第二十八話
断末魔が、空間を震わせた。
人とも獣ともつかぬ絶叫が、神殿の天井にぶつかり、何重にも反響する。耳に残るその余韻が消える頃には――すべて、終わっていた。
ニチカの刃は、止まっている。
マンティコアの眉間から、顎へ。
深く、正確に、容赦なく貫いていた。
巨体が、揺れる。
支えを失った肉体が、ゆっくりと崩れ落ちる。
ズン、と重い音。
それは、ただの音ではない。
このダンジョンの頂点にいた存在が、今、確かに“終わった”という証。
静寂が訪れる。
ニチカは、刃を引き抜いた。
血が、遅れて噴き出す。
だが、それすらもう意味を持たない。
(……終わりか)
短く息を吐く。高揚はない。恐怖もない。
ただ、やるべきことをやったというだけの感覚。
そのとき――
「ニチカ!」
「おい!」
同時に、声が飛ぶ。
足音が、近づいてくる。
ナギとミア。
ナギは、一直線に駆け寄ってきた。
その顔には、隠しきれない興奮と驚き。
「すげぇじゃねえか、お前!!」
バンッ、バンッと、遠慮なく背中を叩く。
加減なし。
だが、その一撃一撃に、確かな称賛が込められている。
ニチカは、わずかに体を揺らしながらも、文句は言わなかった。
むしろ――少しだけ、笑う。
「うるさいな」
軽く返す。
だが、その言葉は柔らかい。
次の瞬間。
軽い衝撃。

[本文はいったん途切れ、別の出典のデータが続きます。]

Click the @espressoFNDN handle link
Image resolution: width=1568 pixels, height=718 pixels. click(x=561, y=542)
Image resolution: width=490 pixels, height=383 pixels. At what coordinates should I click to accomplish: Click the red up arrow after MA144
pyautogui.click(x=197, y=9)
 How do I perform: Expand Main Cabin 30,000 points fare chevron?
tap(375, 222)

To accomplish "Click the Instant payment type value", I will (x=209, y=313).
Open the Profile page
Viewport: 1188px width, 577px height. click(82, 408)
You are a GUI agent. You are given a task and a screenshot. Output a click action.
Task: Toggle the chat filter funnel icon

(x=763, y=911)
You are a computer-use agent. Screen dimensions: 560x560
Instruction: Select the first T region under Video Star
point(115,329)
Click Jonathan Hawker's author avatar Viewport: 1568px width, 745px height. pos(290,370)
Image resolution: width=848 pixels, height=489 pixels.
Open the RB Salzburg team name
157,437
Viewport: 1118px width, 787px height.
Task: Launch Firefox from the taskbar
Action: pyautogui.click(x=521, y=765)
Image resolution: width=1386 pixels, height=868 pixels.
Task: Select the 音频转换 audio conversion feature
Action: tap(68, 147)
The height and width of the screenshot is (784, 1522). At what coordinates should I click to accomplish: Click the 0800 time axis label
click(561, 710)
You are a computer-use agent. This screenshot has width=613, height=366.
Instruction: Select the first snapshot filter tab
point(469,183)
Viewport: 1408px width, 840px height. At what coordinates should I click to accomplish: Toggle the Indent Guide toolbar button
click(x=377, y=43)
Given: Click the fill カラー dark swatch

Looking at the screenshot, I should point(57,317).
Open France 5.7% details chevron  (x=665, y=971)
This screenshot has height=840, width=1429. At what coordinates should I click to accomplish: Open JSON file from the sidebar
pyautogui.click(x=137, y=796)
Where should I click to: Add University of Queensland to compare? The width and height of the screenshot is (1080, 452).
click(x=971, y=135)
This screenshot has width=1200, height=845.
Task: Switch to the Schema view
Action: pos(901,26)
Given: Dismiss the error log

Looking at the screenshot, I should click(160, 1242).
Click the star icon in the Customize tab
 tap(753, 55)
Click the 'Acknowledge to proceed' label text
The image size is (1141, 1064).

ミアが、飛び込んできた。
迷いなく。躊躇いなく。
そのまま、ぎゅっと抱きつく。
小さな体が、しっかりと腕の中に収まる。
「よかった……!」
顔を押し付けるようにして、言う。
その声は、心からの安堵に満ちていた。
「怪我、してない?」
見上げてくる。
フードの奥、見えないはずの瞳が、まっすぐに向けられている気がした。
ニチカは、一瞬だけ言葉を失った。
(……ああ)
こんな言葉。こんなふうに、まっすぐに。
かけられたことが、あっただろうか。
称賛は、知っている。
評価も、報酬も、いくらでも受けてきた。
だが――これは、違う。
何も求めていない。
ただ、無事であることを喜んでいるだけ。
ニチカの手が、わずかに動く。
どうすればいいのか、一瞬迷う。
そして――そっと、ミアの頭に手を置いた。
「……大丈夫だよ」
静かに答える。
ナギが、その様子を見て鼻で笑う。
「なんだよ、余裕じゃねえか」
だが、その声にもどこか安堵が混じっている。
倒れたマンティコアの巨体。
その向こうに、さらに奥へと続く道がある。
目的地は、まだ先だ。
それでも――
この瞬間だけは。確かに、“勝利”だった。